O Mercosul e o Japão deram, nesta terça-feira (30), o primeiro passo formal para fechar um acordo de parceria econômica, durante a cúpula de chefes de Estado realizada no Paraguai. A negociação, que vai além de um tratado de livre comércio com redução de tarifas, prevê maior integração nos negócios, incluindo a participação de empresas dos países integrantes em licitações governamentais e cooperação para o desenvolvimento de novas tecnologias e patentes de medicamentos. O Brasil, que concentra 93% das exportações do bloco para o país asiático e recebe 77% das importações, busca aumentar a venda de carnes e de produtos agrícolas.
O Japão, quarta maior economia do mundo, é um dos principais parceiros comerciais do Mercosul, que reúne Brasil, Argentina, Paraguai, Uruguai e a Bolívia – esta ainda em fase de integração ao bloco.
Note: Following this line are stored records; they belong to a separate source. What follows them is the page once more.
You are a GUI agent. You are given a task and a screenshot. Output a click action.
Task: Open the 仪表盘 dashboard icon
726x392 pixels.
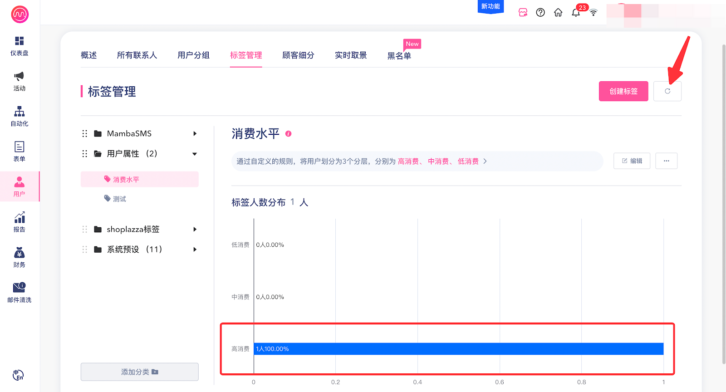(x=19, y=41)
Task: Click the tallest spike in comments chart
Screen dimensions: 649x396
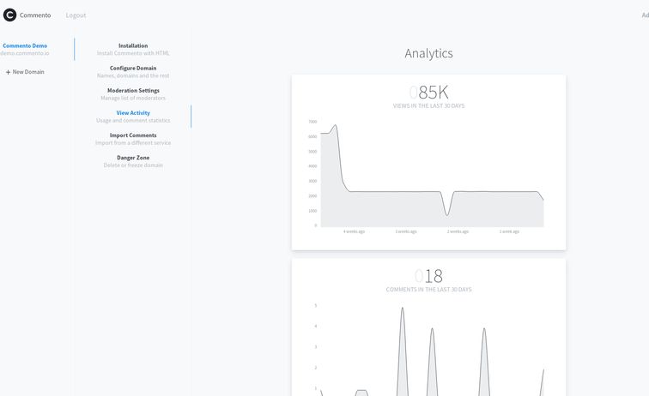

Nos próximos dois meses, técnicos discutirão quais áreas serão incluídas no tratado. Os japoneses têm interesse em exportar produtos industrializados de alta tecnologia, como componentes robóticos e carros, e estão de olho no minério da América do Sul.
Panorama político e comercial
O movimento ocorre em um contexto de intensificação da busca por novos mercados pelo Mercosul. O bloco também busca ampliar parcerias com Índia, Vietnã e Reino Unido. As negociações com os Emirados Árabes Unidos e com o Canadá estão em fase final. Já o acordo de livre comércio com a União Europeia entrou em vigor, de maneira provisória, em maio de 2026.
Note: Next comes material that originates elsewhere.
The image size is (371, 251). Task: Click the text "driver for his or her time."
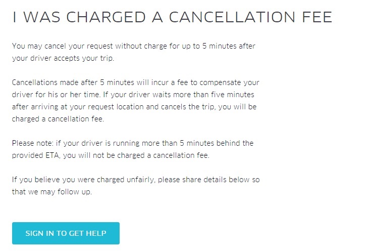tap(57, 95)
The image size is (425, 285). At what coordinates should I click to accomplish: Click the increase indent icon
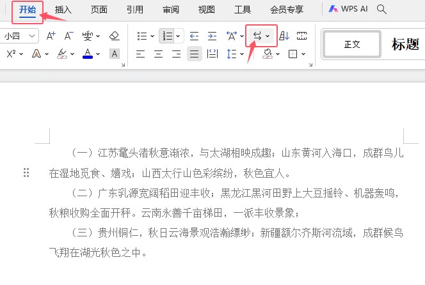tap(212, 36)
Segundo o ex-secretário de Comércio Exterior do Brasil, Welber Barral, a busca por mais parcerias se intensificou depois do tarifaço imposto pelo presidente americano, Donald Trump. “As tarifas criadas pelos Estados Unidos têm feito com que vários países buscassem novos mercados, buscassem diversificar seus parceiros comerciais, e isso tem levado a mais acordos. Foi isso que possibilitou, de certa forma, o acordo com a União Europeia. Com o Japão, essa negociação já era mais antiga e nunca evoluiu. A expectativa agora é que ela possa evoluir no cenário em que tanto o Mercosul quanto o Japão querem diversificar e aumentar o comércio bilateral”, afirmou Barral, advogado especializado em comércio internacional.
A cúpula do Mercosul também criticou as assimetrias com a União Europeia e anunciou negociações comerciais com a China, ampliando a estratégia de diversificação de parceiros em meio às tensões comerciais globais.